Mereka telah mengumpulkan banyak orang dalam beberapa tahun terakhir --termasuk demonstrasi besar selama dua bulan pada 2014-- tetapi gagal memenangkan konsesi apa pun dari Beijing.
Jika kerumunan besar berkumpul hari ini, menurut pengamat, ini akan menjadi protes massa keempat Hong Kong dalam sebulan terhadap RUU ekstradisi yang kontroversial.
Unjuk rasa tahun ini datang dengan latar belakang protes anti-pemerintah yang belum pernah terjadi sebelumnya selama tiga pekan terakhir, yang telah menarik jutaan dan kemarahan atas tindakan polisi menggunakan gas air mata dan peluru karet untuk membubarkan kerumunan.
Jutaan orang turun ke jalan untuk memprotes usulan undang-undang yang memungkinkan ekstradisi orang-orang untuk diadili di China daratan, di mana sistem pengadilan buram dikendalikan oleh partai Komunis.
Protes sepanjang Juni sebagian besar berlangsung damai, tetapi pada 12 Juni, pemandangan berubah menjadi kekerasan ketika polisi menggunakan peluru karet, gas air mata, semprotan merica dan pentungan untuk membubarkan kerumunan.
Sebaliknya, beberapa pengunjuk rasa melemparkan kembali benda-benda ke arah polisi.
Para pemrotes juga mengepung markas polisi dua kali dalam beberapa pekan terakhir dalam protes-protes keras dan emosional, di mana orang-orang muda menyemprotkan kata-kata kotor yang dilukis di dinding depan dan memblokade pintu masuknya.
Advertisement
Berubah Jadi Demo Anti-Pemerintah China
Sementara gelombang protes awalnya bertujuan mendesak kepala eksekutif Carrie Lam membatalkan RUU ekstradisi yang didukung Beijing, namun kini demonstrasi telah berubah menjadi gerakan yang lebih luas terhadap pemerintahan Lam dan China.
Lam --yang sempat menghilang dari pandangan publik sejak permohonan maaf terakhirnya-- diperkirakan akan menghadiri upacara pengibaran bendera pada Senin pagi, menandai 22 tahun kembalinya Hong Kong ke kepemilikan China.

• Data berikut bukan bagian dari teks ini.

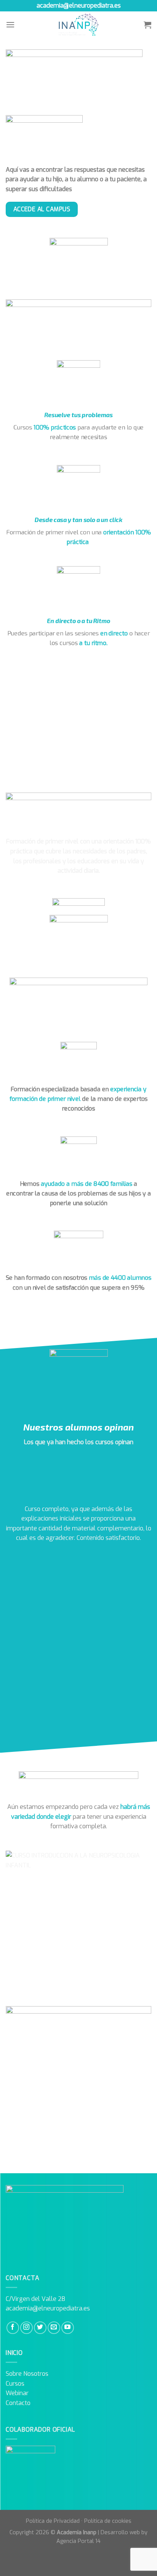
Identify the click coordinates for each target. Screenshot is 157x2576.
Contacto (18, 2403)
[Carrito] (147, 24)
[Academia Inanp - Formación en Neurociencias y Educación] (78, 24)
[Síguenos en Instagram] (26, 2327)
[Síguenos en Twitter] (40, 2327)
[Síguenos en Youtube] (67, 2327)
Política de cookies (107, 2521)
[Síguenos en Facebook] (12, 2327)
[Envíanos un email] (54, 2327)
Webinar (17, 2393)
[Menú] (10, 24)
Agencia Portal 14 (78, 2541)
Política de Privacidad (53, 2521)
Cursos (15, 2384)
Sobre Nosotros (27, 2374)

Pada hari Senin, pemerintah Hong Kong mengumumkan bahwa upacara pengibaran bendera akan dipindahkan ke dalam, bukan di tepi kota, karena cuaca buruk.
Sam Mu, seorang seniman, bersama sekelompok kecil temannya mengibarkan bendera hitam pada Senin pagi di dekat tempat upacara itu akan berlangsung.
"Ini adalah simbol bagaimana kota telah jatuh," katanya kepada kantor berita AFP. "Kebebasan kota kami menyusut, menuju arah yang lebih otoriter."
Aktivis, yang sebagian besar adalah generasi muda, telah bersumpah untuk melanjutkan kampanye pembangkangan sipil mereka dalam beberapa pekan mendatang.
"Apa pun yang terjadi, kami tidak akan berkecil hati, itulah sebabnya kami akan terus turun ke jalan," kata Jason Chan (22), seorang akuntan menambahkan. "Perlawanan bukan masalah sehari atau sepekan, itu jangka panjang."